Automate also provides simple and effective root cause analysis: when a test fails, the platform will present screenshots for each test step up until the point where it failed, alongside the relevant console log, network activity, and ‘baseline’ screenshots from a previous passing test. Additionally, failed tests are grouped (and can be analysed) by failure type, and errors can be presented in aggregate to save time triaging and prioritising work. Testim also suggests the failure cause and can learn from previously tagged failures to help identify recurring issues.
In addition to all of the above, Automate comes with a significant TestOps capability. This includes full source control for your test assets, including branching, merging, pull requests, and conflict resolution; test management, via a centralised, searchable test library; and test insights, such as failure type and reporting trends. Notably, tests can be equipped with a test owner, and always come with a test status, which can be draft, active, quarantine, or ‘evaluating’. The latter is the most interesting, as it means the test will be deployed as part of your CI pipeline, but that its failure will not interrupt the build. As its name suggests, this is useful for evaluating tests before deploying them in full.
Testim Automate provides several notable benefits, over and above what is typical for a test automation product:
- Tests are easy and fast to create.
- Grouped test steps enable reuse, and automated group discovery both reuses and refactors, reducing unnecessary duplication and driving collaboration.
- Smart locators make your tests far more robust, and can quite dramatically reduce time spent on maintenance.
Moreover, when your tests fail, you will be able to trust that it is because something has actually gone wrong with your system, not with your tests themselves. This should make implementing testing into your CI build processes far more palatable and efficient, by making it much less likely that your build will fail due to a need for test maintenance.
There are also other, perhaps less prominent, benefits. For instance, Testim caters well to both technical and non-technical users. It also emphasises TestOps, and with good reason: TestOps helps your testing to scale up (and shift left) in order to keep pace with ever-accelerating development pipelines, and thereby prevent your tests from becoming a bottleneck to your development.

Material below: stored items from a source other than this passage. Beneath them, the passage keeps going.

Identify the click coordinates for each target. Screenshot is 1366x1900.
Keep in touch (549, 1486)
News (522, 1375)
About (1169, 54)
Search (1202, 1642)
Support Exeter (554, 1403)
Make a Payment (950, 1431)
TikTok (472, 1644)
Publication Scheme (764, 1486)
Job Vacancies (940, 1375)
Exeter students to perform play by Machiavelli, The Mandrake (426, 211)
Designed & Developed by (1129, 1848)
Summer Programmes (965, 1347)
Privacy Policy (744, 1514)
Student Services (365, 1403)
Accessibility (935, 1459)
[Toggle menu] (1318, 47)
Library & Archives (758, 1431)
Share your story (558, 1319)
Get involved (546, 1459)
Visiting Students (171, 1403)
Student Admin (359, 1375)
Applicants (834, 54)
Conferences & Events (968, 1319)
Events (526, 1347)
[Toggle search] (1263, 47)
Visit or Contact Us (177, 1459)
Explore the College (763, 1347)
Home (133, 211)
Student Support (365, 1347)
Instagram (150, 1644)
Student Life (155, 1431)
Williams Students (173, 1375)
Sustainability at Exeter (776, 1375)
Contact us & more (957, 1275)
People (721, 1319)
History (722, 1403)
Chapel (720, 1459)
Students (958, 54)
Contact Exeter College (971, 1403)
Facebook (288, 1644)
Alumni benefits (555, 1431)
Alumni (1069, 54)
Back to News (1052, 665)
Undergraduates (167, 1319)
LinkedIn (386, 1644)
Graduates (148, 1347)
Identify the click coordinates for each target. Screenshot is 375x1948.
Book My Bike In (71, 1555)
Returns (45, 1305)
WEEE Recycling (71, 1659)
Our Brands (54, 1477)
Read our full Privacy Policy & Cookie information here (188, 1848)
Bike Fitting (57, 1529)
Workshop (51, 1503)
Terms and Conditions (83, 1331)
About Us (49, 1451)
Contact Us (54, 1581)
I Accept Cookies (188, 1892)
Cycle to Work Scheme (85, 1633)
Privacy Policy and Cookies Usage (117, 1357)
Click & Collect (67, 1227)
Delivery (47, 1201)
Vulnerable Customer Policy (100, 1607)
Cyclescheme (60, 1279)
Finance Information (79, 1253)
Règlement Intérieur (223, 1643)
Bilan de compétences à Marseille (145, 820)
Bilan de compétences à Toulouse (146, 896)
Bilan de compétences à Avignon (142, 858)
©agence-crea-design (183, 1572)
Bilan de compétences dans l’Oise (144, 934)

The only aspect we care to criticise is the product’s relatively small amount of high-level design automation, usually exemplified by model-based testing or integration with the same. That said, the keyword here is ‘relative’: Testim already provides a number of the benefits of model-based design, including enabling improved test resilience, step reuse, and collaboration via its grouping and smart locator features, and it does so without the significant onboarding difficulties that tend to come with more fundamentally model-based approaches. Even so, we would be pleased to see this capability enter the picture in some fashion, perhaps through partnership with existing solutions.
The Bottom Line
Testim Automate uses AI to help you build automated, robust, reliable, CI-ready, and ultimately trustworthy tests. It creates these tests quickly and with superb ease of use, while helping you manage and scale up your testing operation. If you want to revamp and accelerate your testing process, it is certainly a product worthy of your attention.